Makassar, muisulsel.or.id – Ketua Umum Majelis Ulama Indonesia Sulawesi Selatan, Gurutta Prof Najmuddin AS, menghadiri kegiatan pemantauan rukyatul hilal penentuan awal 1 Ramadan 1447 H/2026 M yang digelar di puncak Menara Iqra Gedung Rektorat Universitas Muhammadiyah Makassar, Selasa (17/2/2026).
Kegiatan ini turut dihadiri Kanwil Kemenag Sulsel, BMKG Regional Makassar, Wakil Rektor kampus Unismuh, perwakilan ormas Islam, serta ratusan tamu undangan.
Berdasarkan hasil pemantauan yang disampaikan pihak BMKG, posisi hilal masih berada di bawah satu derajat (minus), sehingga dinyatakan belum memenuhi kriteria visibilitas.
Keputusan tersebut diperkuat melalui sidang itsbat yang digelar Majelis Hakim Pengadilan Agama Makassar dan dirilis resmi oleh Kepala Kanwil Kemenag Sulsel, Dr H Ali Yafid.
“Berdasarkan hasil pemantauan, hilal belum tampak, sehingga puasa Ramadan pada Rabu 18 Februari belum dapat dilaksanakan. Namun keputusan final tetap menunggu penetapan Menteri Agama di Jakarta,” ujar Ali Yafid kepada awak media.
Dengan demikian, 1 Ramadan 1447 H diperkirakan jatuh pada Kamis, 19 Februari 2026.

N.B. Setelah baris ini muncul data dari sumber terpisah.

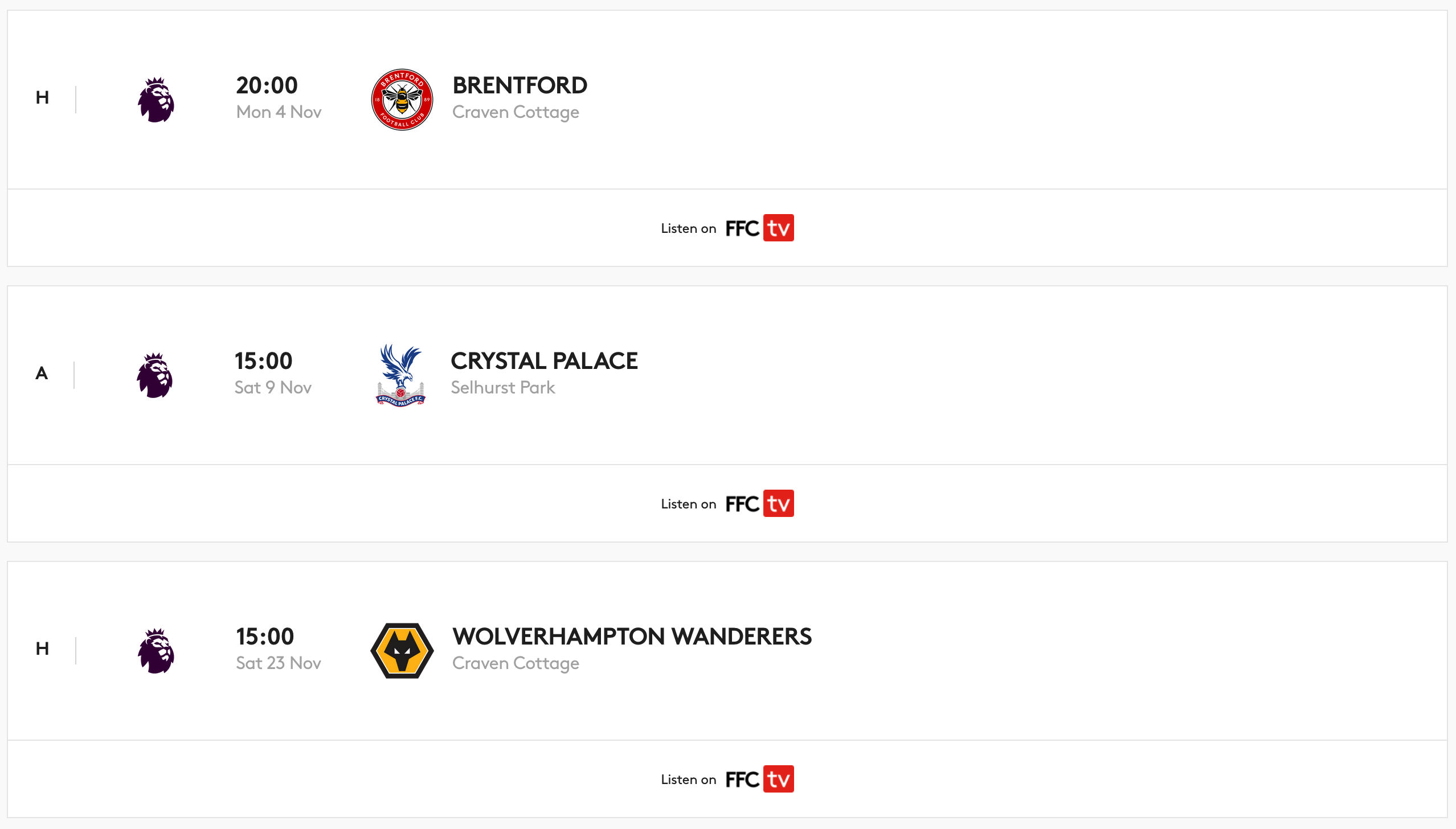Viewport: 1456px width, 829px height.
Task: Open FFC tv logo under Brentford fixture
Action: pos(760,228)
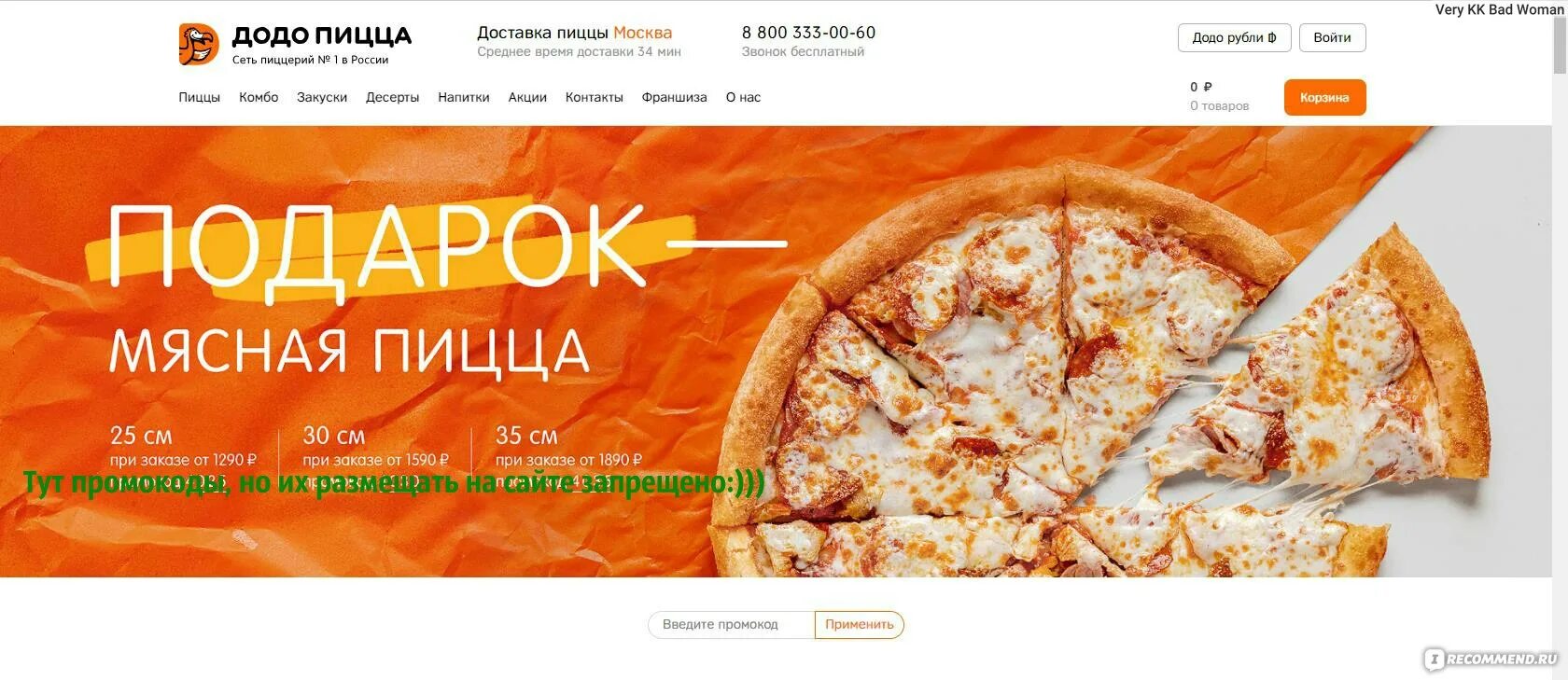The height and width of the screenshot is (680, 1568).
Task: Click the Подарок мясная пицца banner
Action: click(x=776, y=351)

Di lokasi yang sama, Prof Najmuddin menekankan pentingnya menjaga persatuan di tengah perbedaan metode penentuan awal Ramadan.
“Berdasarkan keterangan dari berbagai pihak terkait, maka puasa 1 Ramadan jatuh pada hari Kamis 19 Februari. Karena itu, mari kita menghargai keputusan yang ada dan lebih mengutamakan persatuan umat,” ungkapnya.
Ia juga mengingatkan agar perbedaan pandangan tidak menjadi pemicu perpecahan. “Perbedaan itu adalah rahmat. Yang terpenting adalah bagaimana kita menjaga kedamaian dan saling menghormati,” tambahnya.
Gurutta Najmuddin turut mengapresiasi ormas-ormas Islam yang dinilai semakin proaktif dan bersinergi dengan pemerintah serta lintas instansi.
Kegiatan rukyatul hilal tersebut ditutup dengan pelaksanaan salat Magrib berjamaah, menandai kebersamaan dan semangat persatuan menyambut bulan suci Ramadan.